• [Saved data entries]
# # # # # # #

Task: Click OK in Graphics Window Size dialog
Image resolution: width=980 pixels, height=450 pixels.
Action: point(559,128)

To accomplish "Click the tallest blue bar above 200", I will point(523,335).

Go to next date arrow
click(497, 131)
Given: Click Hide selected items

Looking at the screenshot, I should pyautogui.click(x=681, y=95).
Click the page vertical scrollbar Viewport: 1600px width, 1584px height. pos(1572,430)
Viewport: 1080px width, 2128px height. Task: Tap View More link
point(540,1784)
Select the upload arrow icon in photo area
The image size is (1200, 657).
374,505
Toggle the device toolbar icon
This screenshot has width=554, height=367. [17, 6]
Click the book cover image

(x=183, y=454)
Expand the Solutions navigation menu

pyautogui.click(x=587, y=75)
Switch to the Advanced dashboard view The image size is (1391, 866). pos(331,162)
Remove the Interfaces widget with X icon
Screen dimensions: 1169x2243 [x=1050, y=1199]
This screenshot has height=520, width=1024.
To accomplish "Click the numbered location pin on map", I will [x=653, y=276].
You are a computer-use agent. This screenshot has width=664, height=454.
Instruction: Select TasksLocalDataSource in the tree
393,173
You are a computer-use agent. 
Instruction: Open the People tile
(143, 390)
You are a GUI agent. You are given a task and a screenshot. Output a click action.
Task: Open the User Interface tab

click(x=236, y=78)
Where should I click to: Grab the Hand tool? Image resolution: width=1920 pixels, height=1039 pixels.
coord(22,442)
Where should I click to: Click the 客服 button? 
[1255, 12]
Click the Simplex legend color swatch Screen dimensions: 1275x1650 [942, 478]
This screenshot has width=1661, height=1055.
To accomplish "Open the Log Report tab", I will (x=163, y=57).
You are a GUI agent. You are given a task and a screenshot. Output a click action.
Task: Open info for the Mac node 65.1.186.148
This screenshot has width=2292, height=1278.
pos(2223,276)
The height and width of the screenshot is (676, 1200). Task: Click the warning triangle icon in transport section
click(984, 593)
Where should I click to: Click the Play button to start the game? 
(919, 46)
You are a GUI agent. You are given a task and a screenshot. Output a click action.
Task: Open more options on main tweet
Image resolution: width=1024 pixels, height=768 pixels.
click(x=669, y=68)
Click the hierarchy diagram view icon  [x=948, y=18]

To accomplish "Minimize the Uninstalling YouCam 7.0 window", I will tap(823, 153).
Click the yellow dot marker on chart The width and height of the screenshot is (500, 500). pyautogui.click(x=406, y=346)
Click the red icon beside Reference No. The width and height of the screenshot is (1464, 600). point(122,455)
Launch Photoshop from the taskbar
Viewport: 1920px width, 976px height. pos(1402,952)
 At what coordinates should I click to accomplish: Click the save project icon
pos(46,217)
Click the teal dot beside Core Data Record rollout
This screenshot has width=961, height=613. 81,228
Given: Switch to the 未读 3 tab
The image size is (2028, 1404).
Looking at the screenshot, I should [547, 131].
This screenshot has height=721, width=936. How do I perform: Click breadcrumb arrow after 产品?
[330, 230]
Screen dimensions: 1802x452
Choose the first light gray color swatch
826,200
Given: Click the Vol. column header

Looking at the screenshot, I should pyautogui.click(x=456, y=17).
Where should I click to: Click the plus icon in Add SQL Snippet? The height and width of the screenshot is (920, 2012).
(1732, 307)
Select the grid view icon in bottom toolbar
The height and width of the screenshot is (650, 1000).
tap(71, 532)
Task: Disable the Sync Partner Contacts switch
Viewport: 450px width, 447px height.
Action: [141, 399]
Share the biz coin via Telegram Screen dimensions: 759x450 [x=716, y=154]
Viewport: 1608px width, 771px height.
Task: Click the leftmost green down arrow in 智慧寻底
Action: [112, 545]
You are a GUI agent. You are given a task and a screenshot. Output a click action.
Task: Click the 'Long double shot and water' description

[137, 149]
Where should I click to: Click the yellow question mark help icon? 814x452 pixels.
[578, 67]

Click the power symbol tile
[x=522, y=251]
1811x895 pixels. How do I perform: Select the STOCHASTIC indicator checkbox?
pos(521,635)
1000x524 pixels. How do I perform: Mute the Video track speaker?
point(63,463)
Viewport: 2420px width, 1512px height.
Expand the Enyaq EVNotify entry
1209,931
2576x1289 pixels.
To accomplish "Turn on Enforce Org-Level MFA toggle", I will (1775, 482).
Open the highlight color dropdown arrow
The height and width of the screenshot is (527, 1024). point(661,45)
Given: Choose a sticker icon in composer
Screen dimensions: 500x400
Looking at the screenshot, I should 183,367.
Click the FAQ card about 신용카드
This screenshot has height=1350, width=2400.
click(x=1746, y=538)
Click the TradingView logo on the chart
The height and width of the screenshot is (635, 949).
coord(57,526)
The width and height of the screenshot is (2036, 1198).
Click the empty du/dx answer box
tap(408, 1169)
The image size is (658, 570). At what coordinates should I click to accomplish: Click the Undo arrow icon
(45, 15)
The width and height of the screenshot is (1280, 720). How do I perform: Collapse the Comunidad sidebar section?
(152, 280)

# # # # # # #

• [SET PROBLEM]
Give these lines as a numbered list, leaving out blank lines, and cover all of the data.

• [EXERCISE RESPONSE]
1. Task: Click OK in Graphics Window Size dialog
2. Image resolution: width=980 pixels, height=450 pixels.
3. Action: point(559,128)
4. To accomplish "Click the tallest blue bar above 200", I will point(523,335).
5. Go to next date arrow
6. click(497, 131)
7. Given: Click Hide selected items
8. Looking at the screenshot, I should pyautogui.click(x=681, y=95).
9. Click the page vertical scrollbar Viewport: 1600px width, 1584px height. pos(1572,430)
10. Viewport: 1080px width, 2128px height. Task: Tap View More link
11. point(540,1784)
12. Select the upload arrow icon in photo area
13. The image size is (1200, 657).
14. 374,505
15. Toggle the device toolbar icon
16. This screenshot has width=554, height=367. [17, 6]
17. Click the book cover image
18. (x=183, y=454)
19. Expand the Solutions navigation menu
20. pyautogui.click(x=587, y=75)
21. Switch to the Advanced dashboard view The image size is (1391, 866). pos(331,162)
22. Remove the Interfaces widget with X icon
23. Screen dimensions: 1169x2243 [x=1050, y=1199]
24. This screenshot has height=520, width=1024.
25. To accomplish "Click the numbered location pin on map", I will [x=653, y=276].
26. You are a computer-use agent. This screenshot has width=664, height=454.
27. Instruction: Select TasksLocalDataSource in the tree
28. 393,173
29. You are a computer-use agent. 
30. Instruction: Open the People tile
31. (143, 390)
32. You are a GUI agent. You are given a task and a screenshot. Output a click action.
33. Task: Open the User Interface tab
34. click(x=236, y=78)
35. Where should I click to: Grab the Hand tool? Image resolution: width=1920 pixels, height=1039 pixels.
36. coord(22,442)
37. Where should I click to: Click the 客服 button? 
38. [1255, 12]
39. Click the Simplex legend color swatch Screen dimensions: 1275x1650 [942, 478]
40. This screenshot has width=1661, height=1055.
41. To accomplish "Open the Log Report tab", I will (x=163, y=57).
42. You are a GUI agent. You are given a task and a screenshot. Output a click action.
43. Task: Open info for the Mac node 65.1.186.148
44. This screenshot has width=2292, height=1278.
45. pos(2223,276)
46. The height and width of the screenshot is (676, 1200). Task: Click the warning triangle icon in transport section
47. click(984, 593)
48. Where should I click to: Click the Play button to start the game? 
49. (919, 46)
50. You are a GUI agent. You are given a task and a screenshot. Output a click action.
51. Task: Open more options on main tweet
52. Image resolution: width=1024 pixels, height=768 pixels.
53. click(x=669, y=68)
54. Click the hierarchy diagram view icon  [x=948, y=18]
55. To accomplish "Minimize the Uninstalling YouCam 7.0 window", I will tap(823, 153).
56. Click the yellow dot marker on chart The width and height of the screenshot is (500, 500). pyautogui.click(x=406, y=346)
57. Click the red icon beside Reference No. The width and height of the screenshot is (1464, 600). point(122,455)
58. Launch Photoshop from the taskbar
59. Viewport: 1920px width, 976px height. pos(1402,952)
60.  At what coordinates should I click to accomplish: Click the save project icon
61. pos(46,217)
62. Click the teal dot beside Core Data Record rollout
63. This screenshot has width=961, height=613. 81,228
64. Given: Switch to the 未读 3 tab
65. The image size is (2028, 1404).
66. Looking at the screenshot, I should [547, 131].
67. This screenshot has height=721, width=936. How do I perform: Click breadcrumb arrow after 产品?
68. [330, 230]
69. Screen dimensions: 1802x452
70. Choose the first light gray color swatch
71. 826,200
72. Given: Click the Vol. column header
73. Looking at the screenshot, I should pyautogui.click(x=456, y=17).
74. Where should I click to: Click the plus icon in Add SQL Snippet? The height and width of the screenshot is (920, 2012).
75. (1732, 307)
76. Select the grid view icon in bottom toolbar
77. The height and width of the screenshot is (650, 1000).
78. tap(71, 532)
79. Task: Disable the Sync Partner Contacts switch
80. Viewport: 450px width, 447px height.
81. Action: [141, 399]
82. Share the biz coin via Telegram Screen dimensions: 759x450 [x=716, y=154]
83. Viewport: 1608px width, 771px height.
84. Task: Click the leftmost green down arrow in 智慧寻底
85. Action: [112, 545]
86. You are a GUI agent. You are given a task and a screenshot. Output a click action.
87. Task: Click the 'Long double shot and water' description
88. [137, 149]
89. Where should I click to: Click the yellow question mark help icon? 814x452 pixels.
90. [578, 67]
91. Click the power symbol tile
92. [x=522, y=251]
93. 1811x895 pixels. How do I perform: Select the STOCHASTIC indicator checkbox?
94. pos(521,635)
95. 1000x524 pixels. How do I perform: Mute the Video track speaker?
96. point(63,463)
97. Viewport: 2420px width, 1512px height.
98. Expand the Enyaq EVNotify entry
99. 1209,931
100. 2576x1289 pixels.
101. To accomplish "Turn on Enforce Org-Level MFA toggle", I will (1775, 482).
102. Open the highlight color dropdown arrow
103. The height and width of the screenshot is (527, 1024). point(661,45)
104. Given: Choose a sticker icon in composer
105. Screen dimensions: 500x400
106. Looking at the screenshot, I should 183,367.
107. Click the FAQ card about 신용카드
108. This screenshot has height=1350, width=2400.
109. click(x=1746, y=538)
110. Click the TradingView logo on the chart
111. The height and width of the screenshot is (635, 949).
112. coord(57,526)
113. The width and height of the screenshot is (2036, 1198).
114. Click the empty du/dx answer box
115. tap(408, 1169)
116. The image size is (658, 570). At what coordinates should I click to accomplish: Click the Undo arrow icon
117. (45, 15)
118. The width and height of the screenshot is (1280, 720). How do I perform: Collapse the Comunidad sidebar section?
119. (152, 280)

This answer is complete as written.